Dans le cadre du plan de vigilance, seul 1 % des 400 sous-traitants de La Poste dans le secteur de la livraison et de la logistique ont fait l’objet d’un audit sur site, expose l’avocate de Sud PTT. Avec une seule résiliation de contrat : celle de Derichebourg. Toutes branches confondues, sur 2 008 fournisseurs informés de la procédure devoir de vigilance, seuls huit ont été contrôlés sur site.
La Poste défend « une obligation de moyens, pas de résultats »

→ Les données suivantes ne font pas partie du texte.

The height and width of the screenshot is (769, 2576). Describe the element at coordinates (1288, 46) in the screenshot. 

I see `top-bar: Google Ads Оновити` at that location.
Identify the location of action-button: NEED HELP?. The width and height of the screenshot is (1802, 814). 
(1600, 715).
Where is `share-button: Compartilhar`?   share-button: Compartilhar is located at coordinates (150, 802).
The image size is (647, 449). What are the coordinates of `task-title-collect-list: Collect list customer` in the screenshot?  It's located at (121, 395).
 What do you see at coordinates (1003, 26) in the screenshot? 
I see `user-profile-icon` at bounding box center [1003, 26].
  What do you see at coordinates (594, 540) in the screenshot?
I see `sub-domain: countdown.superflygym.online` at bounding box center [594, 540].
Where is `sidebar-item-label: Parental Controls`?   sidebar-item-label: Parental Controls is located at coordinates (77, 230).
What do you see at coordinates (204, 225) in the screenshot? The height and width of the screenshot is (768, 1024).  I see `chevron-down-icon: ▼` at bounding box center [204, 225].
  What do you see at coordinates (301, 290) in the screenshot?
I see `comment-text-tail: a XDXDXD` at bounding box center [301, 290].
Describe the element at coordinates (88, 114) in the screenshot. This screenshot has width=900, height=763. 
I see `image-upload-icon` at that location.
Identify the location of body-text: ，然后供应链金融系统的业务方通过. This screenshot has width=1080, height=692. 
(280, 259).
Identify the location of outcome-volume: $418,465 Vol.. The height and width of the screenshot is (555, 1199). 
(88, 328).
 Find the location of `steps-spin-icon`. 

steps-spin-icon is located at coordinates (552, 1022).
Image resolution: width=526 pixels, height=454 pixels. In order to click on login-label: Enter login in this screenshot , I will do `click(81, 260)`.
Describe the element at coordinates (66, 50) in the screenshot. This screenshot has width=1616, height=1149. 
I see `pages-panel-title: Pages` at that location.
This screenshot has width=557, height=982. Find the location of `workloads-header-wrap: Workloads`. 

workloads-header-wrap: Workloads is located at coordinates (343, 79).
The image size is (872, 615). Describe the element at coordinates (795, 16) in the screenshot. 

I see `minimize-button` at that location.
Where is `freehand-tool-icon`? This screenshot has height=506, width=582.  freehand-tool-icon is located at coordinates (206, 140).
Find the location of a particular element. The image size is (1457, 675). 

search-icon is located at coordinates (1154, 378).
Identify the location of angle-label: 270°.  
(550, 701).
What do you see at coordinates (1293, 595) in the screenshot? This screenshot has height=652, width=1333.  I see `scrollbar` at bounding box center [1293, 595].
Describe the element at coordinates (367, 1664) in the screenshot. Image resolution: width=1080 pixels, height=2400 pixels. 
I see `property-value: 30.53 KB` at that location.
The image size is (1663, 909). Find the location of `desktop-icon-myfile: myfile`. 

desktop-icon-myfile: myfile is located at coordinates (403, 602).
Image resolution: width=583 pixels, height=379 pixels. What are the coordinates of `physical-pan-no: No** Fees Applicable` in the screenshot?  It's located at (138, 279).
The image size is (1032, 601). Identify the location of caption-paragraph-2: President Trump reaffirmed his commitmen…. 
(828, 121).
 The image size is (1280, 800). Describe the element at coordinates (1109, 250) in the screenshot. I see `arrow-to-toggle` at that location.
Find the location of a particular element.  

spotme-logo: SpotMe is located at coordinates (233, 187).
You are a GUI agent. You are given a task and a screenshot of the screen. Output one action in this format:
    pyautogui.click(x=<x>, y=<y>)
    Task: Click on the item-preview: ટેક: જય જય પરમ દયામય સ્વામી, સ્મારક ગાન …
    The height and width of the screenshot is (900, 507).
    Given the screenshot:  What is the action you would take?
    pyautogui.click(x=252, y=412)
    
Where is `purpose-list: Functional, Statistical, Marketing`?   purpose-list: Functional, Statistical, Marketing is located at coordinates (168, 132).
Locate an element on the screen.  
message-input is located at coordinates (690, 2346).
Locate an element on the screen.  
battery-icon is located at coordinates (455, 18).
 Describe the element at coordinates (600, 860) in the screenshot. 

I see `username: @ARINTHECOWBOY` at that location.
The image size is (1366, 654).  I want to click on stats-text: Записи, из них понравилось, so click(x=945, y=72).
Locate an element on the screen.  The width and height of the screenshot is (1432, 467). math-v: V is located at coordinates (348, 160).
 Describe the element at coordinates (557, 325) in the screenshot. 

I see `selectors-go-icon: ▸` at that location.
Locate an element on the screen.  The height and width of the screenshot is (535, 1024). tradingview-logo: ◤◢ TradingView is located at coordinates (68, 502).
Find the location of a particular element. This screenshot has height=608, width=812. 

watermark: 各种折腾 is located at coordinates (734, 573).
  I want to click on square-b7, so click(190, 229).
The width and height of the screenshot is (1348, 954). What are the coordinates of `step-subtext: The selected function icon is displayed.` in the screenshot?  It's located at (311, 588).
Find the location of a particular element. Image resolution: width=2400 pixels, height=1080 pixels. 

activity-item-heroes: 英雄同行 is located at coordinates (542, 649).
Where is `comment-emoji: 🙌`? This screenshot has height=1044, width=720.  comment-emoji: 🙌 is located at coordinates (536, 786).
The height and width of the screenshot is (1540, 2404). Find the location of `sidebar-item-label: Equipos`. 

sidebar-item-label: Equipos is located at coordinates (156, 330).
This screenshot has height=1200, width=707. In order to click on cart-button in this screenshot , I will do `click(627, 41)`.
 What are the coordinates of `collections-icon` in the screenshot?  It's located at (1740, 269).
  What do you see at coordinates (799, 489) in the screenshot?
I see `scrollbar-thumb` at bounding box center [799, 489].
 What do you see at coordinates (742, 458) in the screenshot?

« Oui il y a des incidents, extrêmement malheureux. Mais ce n’est pas parce qu’il y en a que le plan de vigilance est défaillant. On est sur une obligation de moyens, pas de résultats », maintient l’avocat de La Poste. Pour l’entreprise, un plan de vigilance est avant tout un enjeu de mise en conformité. Si un problème surgit, « cela signifie simplement qu’il y a des marges de progression » pour le plan de vigilance de l’année suivante, résume la seconde avocate.
« Il y a 245 000 salariés dans ce groupe – et je ne sais combien d’entités légales », avoue d’elle-même cette avocate. La progression des plans de vigilance « nécessite du temps : c’est un travail de titan ». Et de conclure : « Rome ne s’est pas bâtie en un seul jour ». Laissée sur cette métaphore, la présidente du tribunal annonce un délibéré pour le 5 décembre.